[[ Data for this exercise open ]]
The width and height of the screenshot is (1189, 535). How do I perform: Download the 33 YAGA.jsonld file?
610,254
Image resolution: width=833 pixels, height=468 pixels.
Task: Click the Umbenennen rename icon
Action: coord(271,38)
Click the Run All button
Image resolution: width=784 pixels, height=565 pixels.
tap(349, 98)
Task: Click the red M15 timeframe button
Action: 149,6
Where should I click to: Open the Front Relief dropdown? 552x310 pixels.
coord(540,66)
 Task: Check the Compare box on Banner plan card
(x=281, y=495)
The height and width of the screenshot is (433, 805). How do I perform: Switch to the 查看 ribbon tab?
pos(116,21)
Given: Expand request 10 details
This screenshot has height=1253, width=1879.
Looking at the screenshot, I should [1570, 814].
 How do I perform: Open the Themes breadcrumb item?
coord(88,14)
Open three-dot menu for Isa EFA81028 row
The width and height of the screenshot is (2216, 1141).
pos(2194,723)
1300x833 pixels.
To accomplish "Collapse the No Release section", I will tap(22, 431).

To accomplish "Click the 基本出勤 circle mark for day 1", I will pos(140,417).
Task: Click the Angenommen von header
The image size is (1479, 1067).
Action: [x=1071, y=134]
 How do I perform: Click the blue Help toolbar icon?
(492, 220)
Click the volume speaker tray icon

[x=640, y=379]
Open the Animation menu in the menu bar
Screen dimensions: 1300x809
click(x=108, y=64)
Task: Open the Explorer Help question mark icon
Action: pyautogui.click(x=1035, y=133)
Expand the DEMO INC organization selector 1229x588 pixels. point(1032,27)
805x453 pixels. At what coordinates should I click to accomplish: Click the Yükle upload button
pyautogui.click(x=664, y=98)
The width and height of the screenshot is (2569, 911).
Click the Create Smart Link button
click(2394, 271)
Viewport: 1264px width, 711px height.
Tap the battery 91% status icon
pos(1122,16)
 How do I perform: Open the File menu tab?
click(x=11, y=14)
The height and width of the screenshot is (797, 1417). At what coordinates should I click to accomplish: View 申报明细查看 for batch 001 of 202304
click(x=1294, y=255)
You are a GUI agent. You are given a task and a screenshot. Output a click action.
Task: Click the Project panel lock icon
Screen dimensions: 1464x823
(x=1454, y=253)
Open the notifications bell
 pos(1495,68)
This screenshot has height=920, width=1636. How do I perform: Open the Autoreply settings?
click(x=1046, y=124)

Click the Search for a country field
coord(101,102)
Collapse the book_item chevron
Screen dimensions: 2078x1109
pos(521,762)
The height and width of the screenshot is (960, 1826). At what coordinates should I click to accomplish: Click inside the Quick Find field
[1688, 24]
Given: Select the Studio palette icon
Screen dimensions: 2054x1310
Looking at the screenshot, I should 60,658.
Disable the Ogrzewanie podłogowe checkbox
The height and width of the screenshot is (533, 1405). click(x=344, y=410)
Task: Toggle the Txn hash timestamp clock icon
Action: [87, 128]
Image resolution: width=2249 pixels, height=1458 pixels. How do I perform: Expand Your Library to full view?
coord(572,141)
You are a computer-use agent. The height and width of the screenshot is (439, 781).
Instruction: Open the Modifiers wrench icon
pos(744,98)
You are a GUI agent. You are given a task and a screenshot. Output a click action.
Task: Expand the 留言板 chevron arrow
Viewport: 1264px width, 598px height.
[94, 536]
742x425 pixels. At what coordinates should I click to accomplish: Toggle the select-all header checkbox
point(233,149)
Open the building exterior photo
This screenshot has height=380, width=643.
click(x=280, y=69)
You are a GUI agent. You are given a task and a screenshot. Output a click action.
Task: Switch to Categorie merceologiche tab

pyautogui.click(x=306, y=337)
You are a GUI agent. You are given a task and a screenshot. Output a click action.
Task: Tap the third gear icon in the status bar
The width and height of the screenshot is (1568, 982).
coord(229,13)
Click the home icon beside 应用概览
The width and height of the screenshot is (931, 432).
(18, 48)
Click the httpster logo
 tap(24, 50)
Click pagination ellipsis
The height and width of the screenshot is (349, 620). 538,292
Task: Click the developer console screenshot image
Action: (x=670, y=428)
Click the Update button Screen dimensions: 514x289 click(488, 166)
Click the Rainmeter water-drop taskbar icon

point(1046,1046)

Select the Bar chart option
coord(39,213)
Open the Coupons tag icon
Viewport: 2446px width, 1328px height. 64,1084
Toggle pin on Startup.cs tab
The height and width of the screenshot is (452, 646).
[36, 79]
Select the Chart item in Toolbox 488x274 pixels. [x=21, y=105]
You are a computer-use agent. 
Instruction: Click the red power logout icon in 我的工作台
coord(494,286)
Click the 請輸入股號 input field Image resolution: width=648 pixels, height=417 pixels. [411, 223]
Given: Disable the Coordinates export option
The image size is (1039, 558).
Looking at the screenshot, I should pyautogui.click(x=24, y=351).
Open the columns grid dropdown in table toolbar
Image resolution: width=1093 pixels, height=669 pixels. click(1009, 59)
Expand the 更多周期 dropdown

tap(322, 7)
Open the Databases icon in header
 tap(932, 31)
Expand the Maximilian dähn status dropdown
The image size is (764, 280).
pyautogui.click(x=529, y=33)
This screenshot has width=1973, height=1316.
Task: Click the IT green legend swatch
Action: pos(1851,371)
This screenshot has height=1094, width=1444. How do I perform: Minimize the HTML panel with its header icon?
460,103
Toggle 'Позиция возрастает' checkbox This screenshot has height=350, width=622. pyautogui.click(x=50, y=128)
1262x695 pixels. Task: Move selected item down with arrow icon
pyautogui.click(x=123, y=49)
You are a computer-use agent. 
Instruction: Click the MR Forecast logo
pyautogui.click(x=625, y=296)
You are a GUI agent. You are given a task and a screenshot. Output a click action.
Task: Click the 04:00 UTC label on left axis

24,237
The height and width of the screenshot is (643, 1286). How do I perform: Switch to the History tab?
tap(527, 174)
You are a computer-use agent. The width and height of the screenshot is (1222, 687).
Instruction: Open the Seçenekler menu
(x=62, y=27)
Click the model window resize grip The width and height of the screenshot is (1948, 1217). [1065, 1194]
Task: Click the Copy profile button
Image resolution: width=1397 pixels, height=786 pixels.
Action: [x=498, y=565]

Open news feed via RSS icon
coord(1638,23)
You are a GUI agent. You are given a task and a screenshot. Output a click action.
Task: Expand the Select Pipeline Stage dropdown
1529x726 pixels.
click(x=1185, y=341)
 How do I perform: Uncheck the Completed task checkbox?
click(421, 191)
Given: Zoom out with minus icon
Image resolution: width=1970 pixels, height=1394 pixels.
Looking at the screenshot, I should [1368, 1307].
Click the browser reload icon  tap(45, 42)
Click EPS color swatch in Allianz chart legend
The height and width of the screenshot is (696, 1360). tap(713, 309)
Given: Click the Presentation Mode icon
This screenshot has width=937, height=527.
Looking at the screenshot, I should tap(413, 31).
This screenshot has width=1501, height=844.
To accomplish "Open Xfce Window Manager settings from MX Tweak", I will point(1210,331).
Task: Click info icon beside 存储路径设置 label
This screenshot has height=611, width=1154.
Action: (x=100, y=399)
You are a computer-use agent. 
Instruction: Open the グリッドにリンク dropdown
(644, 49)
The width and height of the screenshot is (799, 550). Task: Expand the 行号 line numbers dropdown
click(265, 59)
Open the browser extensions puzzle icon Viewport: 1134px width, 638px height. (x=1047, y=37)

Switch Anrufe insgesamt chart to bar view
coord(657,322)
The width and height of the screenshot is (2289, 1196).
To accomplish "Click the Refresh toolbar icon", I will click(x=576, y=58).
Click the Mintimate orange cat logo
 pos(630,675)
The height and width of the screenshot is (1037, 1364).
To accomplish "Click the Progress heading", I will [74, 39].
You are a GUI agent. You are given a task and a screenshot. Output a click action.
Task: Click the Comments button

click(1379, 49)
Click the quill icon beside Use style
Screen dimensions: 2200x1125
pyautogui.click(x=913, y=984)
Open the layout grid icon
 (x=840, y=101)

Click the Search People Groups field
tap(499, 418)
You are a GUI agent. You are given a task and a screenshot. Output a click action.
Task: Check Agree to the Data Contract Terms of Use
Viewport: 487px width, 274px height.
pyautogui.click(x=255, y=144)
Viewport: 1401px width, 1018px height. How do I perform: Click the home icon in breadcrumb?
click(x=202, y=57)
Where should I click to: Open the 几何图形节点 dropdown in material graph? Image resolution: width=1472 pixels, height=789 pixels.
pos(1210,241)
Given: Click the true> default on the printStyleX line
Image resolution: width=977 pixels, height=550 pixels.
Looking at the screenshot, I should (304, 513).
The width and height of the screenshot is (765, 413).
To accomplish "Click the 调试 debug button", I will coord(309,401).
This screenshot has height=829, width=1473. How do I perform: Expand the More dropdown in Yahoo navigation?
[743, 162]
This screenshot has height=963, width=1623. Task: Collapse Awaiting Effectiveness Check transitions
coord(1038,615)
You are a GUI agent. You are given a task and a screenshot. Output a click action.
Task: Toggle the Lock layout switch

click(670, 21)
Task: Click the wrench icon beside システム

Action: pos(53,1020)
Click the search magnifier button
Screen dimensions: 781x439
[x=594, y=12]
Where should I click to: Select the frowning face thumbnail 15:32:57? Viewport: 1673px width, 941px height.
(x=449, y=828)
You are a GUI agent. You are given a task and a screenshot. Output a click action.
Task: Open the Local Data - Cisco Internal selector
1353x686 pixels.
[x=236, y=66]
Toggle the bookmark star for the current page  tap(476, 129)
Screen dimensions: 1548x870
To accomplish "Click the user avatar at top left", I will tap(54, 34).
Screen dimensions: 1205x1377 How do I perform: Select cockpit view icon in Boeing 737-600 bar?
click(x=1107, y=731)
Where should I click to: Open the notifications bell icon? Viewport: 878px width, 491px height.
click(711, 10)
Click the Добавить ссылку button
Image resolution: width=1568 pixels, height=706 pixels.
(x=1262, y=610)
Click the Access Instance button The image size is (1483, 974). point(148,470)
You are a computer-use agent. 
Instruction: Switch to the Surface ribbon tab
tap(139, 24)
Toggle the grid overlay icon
[[ Data for this exercise closed ]]
:: Instructions for the task ::
Line count for the string "will": work it out from the records above and reply with the number alone.

:: Solution for this exercise ::
7